[Text and item location entries]

---

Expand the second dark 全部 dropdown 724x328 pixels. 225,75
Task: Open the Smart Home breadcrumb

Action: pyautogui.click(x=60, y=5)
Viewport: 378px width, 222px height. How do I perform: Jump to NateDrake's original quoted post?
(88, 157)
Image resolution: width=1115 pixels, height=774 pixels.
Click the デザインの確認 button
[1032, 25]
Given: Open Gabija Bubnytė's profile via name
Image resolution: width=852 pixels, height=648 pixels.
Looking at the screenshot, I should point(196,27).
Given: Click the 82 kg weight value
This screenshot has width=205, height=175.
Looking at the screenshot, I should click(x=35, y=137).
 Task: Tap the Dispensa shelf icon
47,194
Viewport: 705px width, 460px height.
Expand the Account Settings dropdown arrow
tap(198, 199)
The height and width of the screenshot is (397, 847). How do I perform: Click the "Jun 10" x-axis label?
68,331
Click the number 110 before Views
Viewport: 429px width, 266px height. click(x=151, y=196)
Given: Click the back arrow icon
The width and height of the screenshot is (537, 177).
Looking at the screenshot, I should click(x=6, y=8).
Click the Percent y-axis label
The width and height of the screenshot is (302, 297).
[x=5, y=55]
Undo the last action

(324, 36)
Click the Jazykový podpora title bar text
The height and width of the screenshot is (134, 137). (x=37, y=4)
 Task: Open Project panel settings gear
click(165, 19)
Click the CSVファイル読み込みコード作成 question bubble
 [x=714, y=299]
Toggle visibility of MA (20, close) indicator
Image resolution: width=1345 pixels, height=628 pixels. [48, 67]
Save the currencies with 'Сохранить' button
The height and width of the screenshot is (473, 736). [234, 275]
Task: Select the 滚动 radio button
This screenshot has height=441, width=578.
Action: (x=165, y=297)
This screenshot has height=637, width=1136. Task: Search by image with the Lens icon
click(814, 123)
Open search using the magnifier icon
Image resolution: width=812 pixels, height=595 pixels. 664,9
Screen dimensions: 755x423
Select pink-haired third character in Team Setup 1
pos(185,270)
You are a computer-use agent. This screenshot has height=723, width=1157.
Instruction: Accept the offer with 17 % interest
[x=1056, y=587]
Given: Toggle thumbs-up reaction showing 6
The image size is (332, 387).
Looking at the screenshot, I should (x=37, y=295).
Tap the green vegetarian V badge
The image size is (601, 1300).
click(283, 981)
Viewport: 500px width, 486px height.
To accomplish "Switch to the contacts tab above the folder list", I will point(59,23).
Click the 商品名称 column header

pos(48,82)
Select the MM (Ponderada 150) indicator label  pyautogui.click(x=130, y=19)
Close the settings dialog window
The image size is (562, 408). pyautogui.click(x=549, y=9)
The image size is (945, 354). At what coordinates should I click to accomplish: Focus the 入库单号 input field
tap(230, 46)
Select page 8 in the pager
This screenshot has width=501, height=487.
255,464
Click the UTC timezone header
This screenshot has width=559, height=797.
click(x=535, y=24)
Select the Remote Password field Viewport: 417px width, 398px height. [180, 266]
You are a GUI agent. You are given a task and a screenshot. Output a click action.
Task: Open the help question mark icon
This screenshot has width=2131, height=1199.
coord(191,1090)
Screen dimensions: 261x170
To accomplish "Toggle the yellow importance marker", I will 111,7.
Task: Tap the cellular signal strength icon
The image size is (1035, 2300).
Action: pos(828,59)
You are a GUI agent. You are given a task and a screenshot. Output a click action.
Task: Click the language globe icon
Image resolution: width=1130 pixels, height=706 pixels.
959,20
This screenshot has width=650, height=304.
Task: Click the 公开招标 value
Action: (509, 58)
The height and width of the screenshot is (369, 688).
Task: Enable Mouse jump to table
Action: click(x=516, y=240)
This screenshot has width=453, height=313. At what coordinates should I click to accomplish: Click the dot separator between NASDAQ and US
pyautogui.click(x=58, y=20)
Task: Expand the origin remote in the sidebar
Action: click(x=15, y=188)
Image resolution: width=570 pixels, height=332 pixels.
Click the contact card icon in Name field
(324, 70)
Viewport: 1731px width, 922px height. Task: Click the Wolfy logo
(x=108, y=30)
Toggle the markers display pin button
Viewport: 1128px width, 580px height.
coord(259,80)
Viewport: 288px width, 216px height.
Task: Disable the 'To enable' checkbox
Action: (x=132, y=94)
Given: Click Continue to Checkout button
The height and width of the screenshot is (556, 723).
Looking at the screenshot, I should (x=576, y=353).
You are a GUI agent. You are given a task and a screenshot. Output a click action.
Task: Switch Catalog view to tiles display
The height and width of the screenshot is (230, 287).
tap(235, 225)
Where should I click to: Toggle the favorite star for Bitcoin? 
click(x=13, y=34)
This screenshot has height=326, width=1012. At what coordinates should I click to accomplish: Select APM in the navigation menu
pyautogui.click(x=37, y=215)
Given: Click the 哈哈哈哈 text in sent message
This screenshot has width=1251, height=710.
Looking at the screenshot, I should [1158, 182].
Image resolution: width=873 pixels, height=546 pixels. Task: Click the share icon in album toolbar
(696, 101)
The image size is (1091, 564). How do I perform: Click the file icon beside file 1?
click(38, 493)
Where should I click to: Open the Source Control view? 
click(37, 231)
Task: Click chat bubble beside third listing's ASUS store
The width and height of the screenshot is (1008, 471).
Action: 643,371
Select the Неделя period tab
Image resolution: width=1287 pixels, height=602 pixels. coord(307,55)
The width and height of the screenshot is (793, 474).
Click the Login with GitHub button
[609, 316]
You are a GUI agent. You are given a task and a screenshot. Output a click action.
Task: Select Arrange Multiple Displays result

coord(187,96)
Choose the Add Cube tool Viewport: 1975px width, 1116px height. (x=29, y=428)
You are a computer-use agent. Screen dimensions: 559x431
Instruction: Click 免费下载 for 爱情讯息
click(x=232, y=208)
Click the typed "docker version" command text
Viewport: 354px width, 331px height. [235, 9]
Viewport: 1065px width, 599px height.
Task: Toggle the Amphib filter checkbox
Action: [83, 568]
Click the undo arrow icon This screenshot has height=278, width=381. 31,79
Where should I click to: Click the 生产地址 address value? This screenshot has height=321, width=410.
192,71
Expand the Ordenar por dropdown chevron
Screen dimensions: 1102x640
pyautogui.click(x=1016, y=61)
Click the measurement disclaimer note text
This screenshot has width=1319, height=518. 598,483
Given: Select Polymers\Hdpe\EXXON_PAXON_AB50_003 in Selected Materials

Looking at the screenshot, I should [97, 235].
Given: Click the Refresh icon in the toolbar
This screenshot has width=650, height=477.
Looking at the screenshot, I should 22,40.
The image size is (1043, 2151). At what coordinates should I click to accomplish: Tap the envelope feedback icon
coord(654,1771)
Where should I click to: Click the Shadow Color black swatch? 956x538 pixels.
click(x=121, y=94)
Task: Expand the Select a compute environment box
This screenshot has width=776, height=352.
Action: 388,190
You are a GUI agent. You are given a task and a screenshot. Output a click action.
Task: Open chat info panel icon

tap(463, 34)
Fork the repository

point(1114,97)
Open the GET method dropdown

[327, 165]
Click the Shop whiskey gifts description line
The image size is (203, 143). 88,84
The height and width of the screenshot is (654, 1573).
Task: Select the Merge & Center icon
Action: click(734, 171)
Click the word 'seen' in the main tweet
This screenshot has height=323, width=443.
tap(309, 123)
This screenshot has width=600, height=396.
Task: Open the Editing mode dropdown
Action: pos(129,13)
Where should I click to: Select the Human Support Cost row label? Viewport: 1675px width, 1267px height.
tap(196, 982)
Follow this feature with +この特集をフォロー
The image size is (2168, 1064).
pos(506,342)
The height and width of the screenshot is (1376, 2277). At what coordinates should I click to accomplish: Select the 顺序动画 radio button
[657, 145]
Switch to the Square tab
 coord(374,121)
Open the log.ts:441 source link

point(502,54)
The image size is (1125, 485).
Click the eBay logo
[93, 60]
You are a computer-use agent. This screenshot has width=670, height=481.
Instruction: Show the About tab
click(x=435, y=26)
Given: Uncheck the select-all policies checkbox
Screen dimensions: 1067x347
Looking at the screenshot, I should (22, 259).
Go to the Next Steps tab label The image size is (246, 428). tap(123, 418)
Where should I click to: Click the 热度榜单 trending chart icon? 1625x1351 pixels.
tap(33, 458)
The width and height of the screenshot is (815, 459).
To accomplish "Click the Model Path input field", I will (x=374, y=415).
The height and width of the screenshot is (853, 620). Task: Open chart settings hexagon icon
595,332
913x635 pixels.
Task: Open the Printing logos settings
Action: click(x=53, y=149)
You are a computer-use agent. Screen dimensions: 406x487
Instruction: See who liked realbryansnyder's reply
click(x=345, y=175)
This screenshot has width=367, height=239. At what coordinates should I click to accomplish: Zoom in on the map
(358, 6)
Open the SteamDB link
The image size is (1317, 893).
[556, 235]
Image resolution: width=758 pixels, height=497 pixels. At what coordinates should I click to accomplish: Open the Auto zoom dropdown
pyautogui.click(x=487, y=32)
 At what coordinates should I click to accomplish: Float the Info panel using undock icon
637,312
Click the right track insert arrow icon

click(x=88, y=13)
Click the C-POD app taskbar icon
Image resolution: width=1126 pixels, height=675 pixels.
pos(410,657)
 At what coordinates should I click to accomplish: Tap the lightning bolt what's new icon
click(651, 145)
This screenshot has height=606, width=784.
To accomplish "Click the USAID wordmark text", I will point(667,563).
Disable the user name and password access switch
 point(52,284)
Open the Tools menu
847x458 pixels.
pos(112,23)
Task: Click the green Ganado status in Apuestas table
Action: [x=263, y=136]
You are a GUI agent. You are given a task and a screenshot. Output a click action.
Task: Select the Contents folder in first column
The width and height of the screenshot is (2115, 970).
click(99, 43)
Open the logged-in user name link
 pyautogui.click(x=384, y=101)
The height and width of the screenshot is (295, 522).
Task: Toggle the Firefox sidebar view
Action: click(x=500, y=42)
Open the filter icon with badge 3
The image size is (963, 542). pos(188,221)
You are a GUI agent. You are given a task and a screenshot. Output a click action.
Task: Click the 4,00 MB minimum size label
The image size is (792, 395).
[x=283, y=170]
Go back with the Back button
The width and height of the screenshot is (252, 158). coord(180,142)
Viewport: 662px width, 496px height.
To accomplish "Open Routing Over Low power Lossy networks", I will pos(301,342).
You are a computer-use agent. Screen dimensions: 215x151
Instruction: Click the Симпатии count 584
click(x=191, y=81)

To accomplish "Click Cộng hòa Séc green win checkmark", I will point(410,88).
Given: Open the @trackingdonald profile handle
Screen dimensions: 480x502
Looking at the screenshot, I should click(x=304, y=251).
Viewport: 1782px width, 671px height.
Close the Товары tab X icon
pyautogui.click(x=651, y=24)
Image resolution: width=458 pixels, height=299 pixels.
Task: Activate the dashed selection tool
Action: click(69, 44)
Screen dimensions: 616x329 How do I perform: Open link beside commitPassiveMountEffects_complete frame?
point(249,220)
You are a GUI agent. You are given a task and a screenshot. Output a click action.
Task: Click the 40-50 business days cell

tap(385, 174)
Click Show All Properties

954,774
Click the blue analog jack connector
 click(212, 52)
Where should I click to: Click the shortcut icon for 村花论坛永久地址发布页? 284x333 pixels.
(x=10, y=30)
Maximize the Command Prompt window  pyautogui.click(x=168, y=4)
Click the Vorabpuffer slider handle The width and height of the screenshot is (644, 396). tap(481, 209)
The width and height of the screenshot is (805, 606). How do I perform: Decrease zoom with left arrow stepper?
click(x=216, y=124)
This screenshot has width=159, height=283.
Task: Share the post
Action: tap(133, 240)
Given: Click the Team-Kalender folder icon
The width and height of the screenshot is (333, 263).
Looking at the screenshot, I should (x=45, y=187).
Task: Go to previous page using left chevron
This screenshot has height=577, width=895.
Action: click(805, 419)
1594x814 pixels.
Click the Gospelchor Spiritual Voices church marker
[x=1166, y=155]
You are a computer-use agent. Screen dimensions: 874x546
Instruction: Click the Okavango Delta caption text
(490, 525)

---

-- What is asked --
Rewrite the data above as a numbered list, one line per item with blank lines left out, starting at the line that contains "Click the Vorabpuffer" and ending at the last line of the data.

-- Task result --
1. Click the Vorabpuffer slider handle The width and height of the screenshot is (644, 396). tap(481, 209)
2. The width and height of the screenshot is (805, 606). How do I perform: Decrease zoom with left arrow stepper?
3. click(x=216, y=124)
4. This screenshot has width=159, height=283.
5. Task: Share the post
6. Action: tap(133, 240)
7. Given: Click the Team-Kalender folder icon
8. The width and height of the screenshot is (333, 263).
9. Looking at the screenshot, I should (x=45, y=187).
10. Task: Go to previous page using left chevron
11. This screenshot has height=577, width=895.
12. Action: click(805, 419)
13. 1594x814 pixels.
14. Click the Gospelchor Spiritual Voices church marker
15. [x=1166, y=155]
16. You are a computer-use agent. Screen dimensions: 874x546
17. Instruction: Click the Okavango Delta caption text
18. (490, 525)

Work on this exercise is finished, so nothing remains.